[Dataset entries]
# # #
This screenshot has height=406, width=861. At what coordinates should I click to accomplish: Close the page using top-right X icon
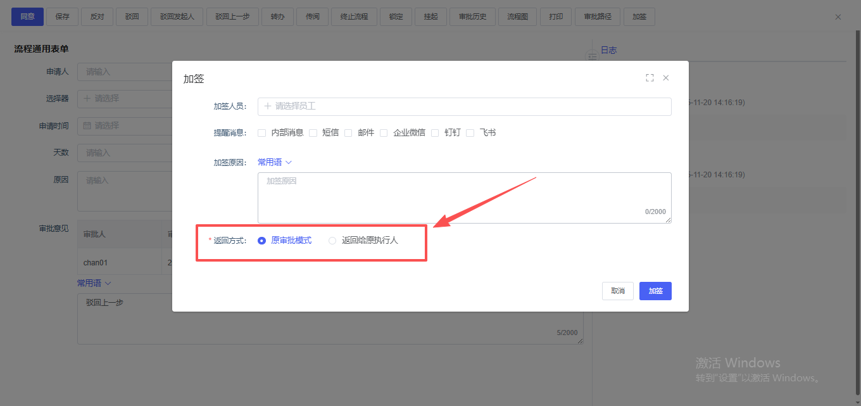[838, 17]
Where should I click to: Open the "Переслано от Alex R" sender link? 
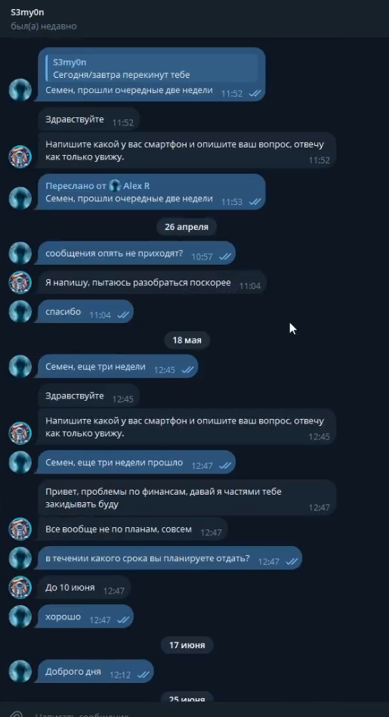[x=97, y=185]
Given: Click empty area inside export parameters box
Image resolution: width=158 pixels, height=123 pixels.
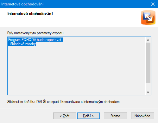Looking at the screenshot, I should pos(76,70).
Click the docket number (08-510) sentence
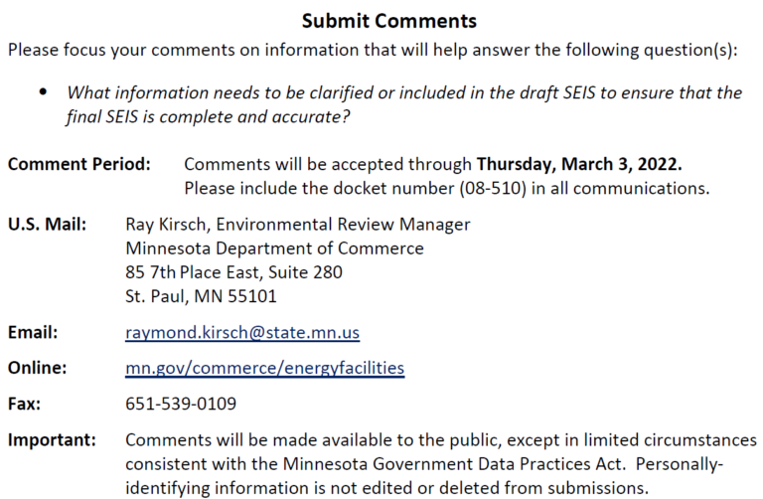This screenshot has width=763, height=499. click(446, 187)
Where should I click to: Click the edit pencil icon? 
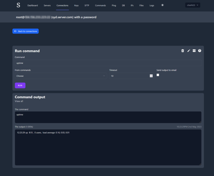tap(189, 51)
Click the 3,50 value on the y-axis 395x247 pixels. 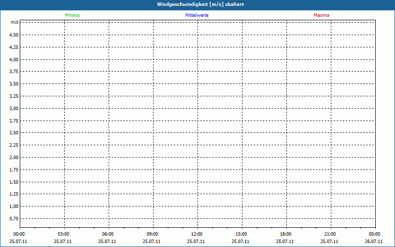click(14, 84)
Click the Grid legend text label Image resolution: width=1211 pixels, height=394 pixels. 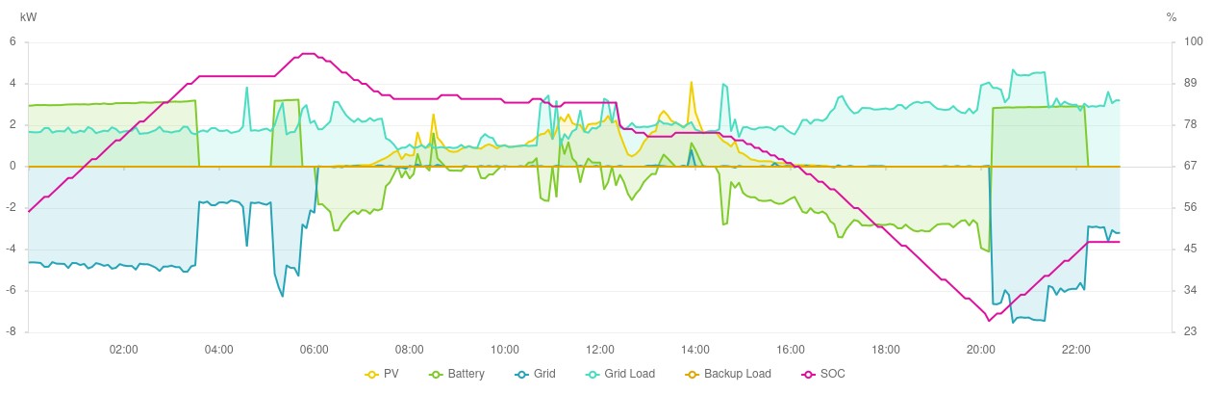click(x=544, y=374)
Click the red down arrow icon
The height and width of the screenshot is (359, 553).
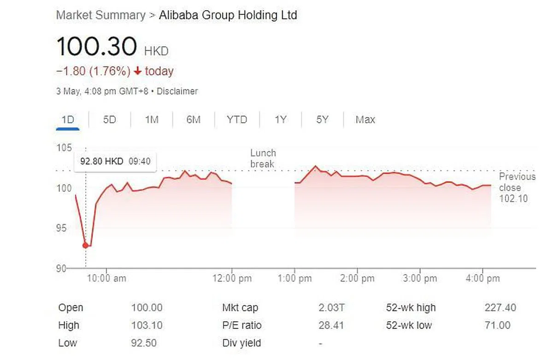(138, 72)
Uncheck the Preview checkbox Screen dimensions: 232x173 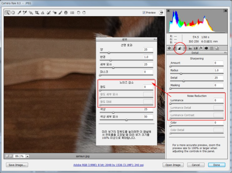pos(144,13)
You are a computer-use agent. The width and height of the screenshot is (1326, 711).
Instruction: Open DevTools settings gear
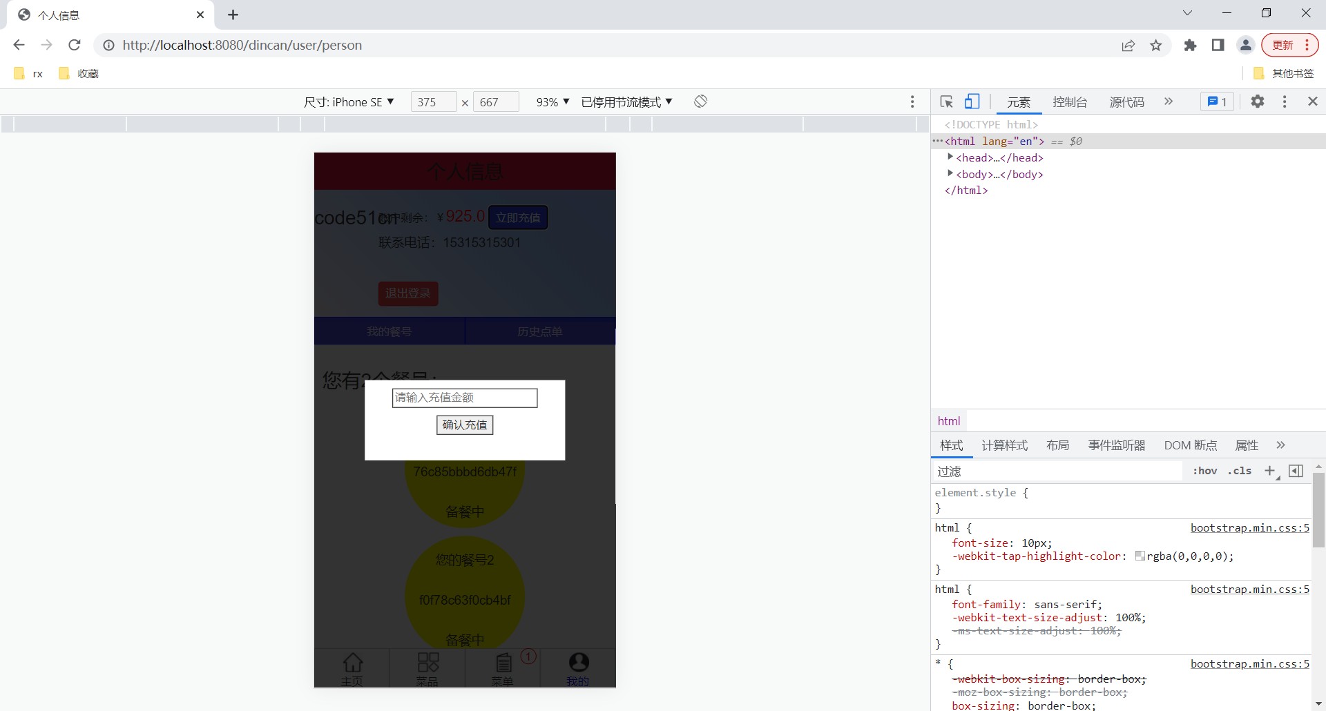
# # #
WORK ITEM
Return only the lines from the one that contains "You are a computer-use" through the closing line of the data, inclusive, reproduced exactly and with every picture left out.

RESPONSE
You are a computer-use agent. The width and height of the screenshot is (1326, 711).
Instruction: Open DevTools settings gear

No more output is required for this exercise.